◆ **Texto de origem**
^^^^^^^^^^^^^^^^

Em suma, quando o Governo assume uma aposta forte nas principais fileiras florestais seria importante que a evolução recente do setor e os problemas estruturais que continuam a condicionar o desenvolvimento da floresta portuguesa, associado ao longo retorno do investimento realizado, fossem bem ponderados antes de apontar publicamente metas concretas. Embora ambiciosa, considero que a meta anunciada é desejável e exequível no prazo apontado.

Competirá agora ao actual Governo ter o engenho e a vontade política necessárias para encetar a apregoada “Reforma estrutural do setor florestal” e para dotar o PDR 2020 de capacidade efectiva de apoiar essa reforma, reprogramando as verbas associadas às Medidas Florestais se necessário.

O PDR 2020 (e em certa medida também o Fundo Florestal Permanente) deve constituir um instrumento central no financiamento da política florestal em Portugal. Nessa perspetiva, era importante que em 2016 fossem dados claros sinais políticos nesse sentido, criando a necessária base de confiança para quem pretender investir na floresta em Portugal.

^^^^^^^^^^^^^^^^

◆ **Entradas extraídas**
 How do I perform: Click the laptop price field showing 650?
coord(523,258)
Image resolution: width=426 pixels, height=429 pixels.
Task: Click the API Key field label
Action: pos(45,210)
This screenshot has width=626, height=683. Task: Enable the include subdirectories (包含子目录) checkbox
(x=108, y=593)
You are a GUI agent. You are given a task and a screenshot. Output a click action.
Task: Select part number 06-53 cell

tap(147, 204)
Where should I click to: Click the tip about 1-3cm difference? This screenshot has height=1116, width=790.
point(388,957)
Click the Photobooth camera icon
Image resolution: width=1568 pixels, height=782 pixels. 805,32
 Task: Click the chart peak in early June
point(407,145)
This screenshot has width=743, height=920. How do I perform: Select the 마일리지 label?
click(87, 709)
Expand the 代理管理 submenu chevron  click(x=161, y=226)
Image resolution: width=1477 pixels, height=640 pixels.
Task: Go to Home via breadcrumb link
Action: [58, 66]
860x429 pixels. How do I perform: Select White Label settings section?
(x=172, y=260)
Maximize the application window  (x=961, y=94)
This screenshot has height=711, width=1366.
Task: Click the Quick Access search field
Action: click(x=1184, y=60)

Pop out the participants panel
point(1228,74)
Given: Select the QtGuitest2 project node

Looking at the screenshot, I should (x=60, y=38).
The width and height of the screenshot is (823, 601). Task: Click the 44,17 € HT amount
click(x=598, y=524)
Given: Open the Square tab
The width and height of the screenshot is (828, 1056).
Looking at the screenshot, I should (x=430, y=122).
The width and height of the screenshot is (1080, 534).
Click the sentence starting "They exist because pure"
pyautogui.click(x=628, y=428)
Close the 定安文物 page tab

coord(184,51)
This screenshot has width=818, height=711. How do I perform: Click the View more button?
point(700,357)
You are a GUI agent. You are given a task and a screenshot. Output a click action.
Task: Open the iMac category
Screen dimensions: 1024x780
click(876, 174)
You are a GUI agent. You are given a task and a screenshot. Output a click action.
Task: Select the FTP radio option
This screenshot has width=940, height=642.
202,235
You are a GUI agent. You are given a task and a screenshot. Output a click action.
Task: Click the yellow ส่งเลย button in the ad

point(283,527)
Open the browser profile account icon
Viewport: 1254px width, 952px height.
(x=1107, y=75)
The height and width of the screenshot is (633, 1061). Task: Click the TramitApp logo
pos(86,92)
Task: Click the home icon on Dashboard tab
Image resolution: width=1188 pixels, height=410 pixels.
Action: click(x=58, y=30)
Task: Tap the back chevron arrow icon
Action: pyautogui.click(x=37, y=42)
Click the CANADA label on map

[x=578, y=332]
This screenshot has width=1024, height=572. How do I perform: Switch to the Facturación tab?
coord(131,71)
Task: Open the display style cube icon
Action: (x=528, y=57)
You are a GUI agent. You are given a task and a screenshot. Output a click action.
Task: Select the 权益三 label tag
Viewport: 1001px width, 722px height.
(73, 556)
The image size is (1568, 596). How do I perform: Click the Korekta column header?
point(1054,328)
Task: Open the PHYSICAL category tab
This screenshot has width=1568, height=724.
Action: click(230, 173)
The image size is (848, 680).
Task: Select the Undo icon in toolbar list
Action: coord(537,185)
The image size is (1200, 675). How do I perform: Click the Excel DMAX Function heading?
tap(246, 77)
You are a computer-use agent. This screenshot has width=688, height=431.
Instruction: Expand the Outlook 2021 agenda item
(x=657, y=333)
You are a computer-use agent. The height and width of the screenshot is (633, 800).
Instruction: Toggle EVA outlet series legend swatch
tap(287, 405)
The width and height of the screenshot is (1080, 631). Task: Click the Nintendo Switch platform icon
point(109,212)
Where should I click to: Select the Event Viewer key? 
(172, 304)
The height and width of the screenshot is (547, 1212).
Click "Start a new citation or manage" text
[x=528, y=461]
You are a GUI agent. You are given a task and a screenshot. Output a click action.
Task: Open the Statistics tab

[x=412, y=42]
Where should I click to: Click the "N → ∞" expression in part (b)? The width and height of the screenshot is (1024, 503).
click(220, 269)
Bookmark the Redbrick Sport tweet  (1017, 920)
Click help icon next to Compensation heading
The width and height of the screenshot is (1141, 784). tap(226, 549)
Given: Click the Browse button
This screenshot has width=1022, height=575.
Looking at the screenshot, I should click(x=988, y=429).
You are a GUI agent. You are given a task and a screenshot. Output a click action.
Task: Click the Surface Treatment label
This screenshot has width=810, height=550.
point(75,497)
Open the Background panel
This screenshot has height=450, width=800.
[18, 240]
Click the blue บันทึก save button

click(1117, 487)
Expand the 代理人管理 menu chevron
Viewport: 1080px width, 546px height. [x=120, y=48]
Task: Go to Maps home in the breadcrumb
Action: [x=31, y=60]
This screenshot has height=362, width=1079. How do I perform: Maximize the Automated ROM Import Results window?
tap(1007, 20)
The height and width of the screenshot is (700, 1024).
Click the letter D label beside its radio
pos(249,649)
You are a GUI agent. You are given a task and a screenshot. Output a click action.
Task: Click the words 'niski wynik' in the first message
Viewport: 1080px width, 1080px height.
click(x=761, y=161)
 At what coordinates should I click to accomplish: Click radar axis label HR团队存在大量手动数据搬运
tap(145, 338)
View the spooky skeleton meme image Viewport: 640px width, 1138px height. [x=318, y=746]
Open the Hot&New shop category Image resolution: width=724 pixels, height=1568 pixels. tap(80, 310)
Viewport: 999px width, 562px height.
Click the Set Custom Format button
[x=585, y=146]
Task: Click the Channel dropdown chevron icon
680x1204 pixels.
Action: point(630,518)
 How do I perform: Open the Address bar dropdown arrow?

^^^^^^^^^^^^^^^^

◆ **Perguntas**
1. Enumere os fatores que, segundo o texto de origem, deveriam ser bem ponderados antes de se apontarem publicamente metas concretas para a floresta.
2. Como é avaliada, no texto de origem, a meta anunciada?
3. Transcreva o trecho do texto de origem que começa em "Em suma, quando" e termina em "no prazo apontado.".

◆ **Respostas por tarefa**
1.
- A evolução recente do setor
- Os problemas estruturais que continuam a condicionar o desenvolvimento da floresta portuguesa
- O longo retorno do investimento realizado

2. Embora ambiciosa, é considerada desejável e exequível no prazo apontado.

3.
Em suma, quando o Governo assume uma aposta forte nas principais fileiras florestais seria importante que a evolução recente do setor e os problemas estruturais que continuam a condicionar o desenvolvimento da floresta portuguesa, associado ao longo retorno do investimento realizado, fossem bem ponderados antes de apontar publicamente metas concretas. Embora ambiciosa, considero que a meta anunciada é desejável e exequível no prazo apontado.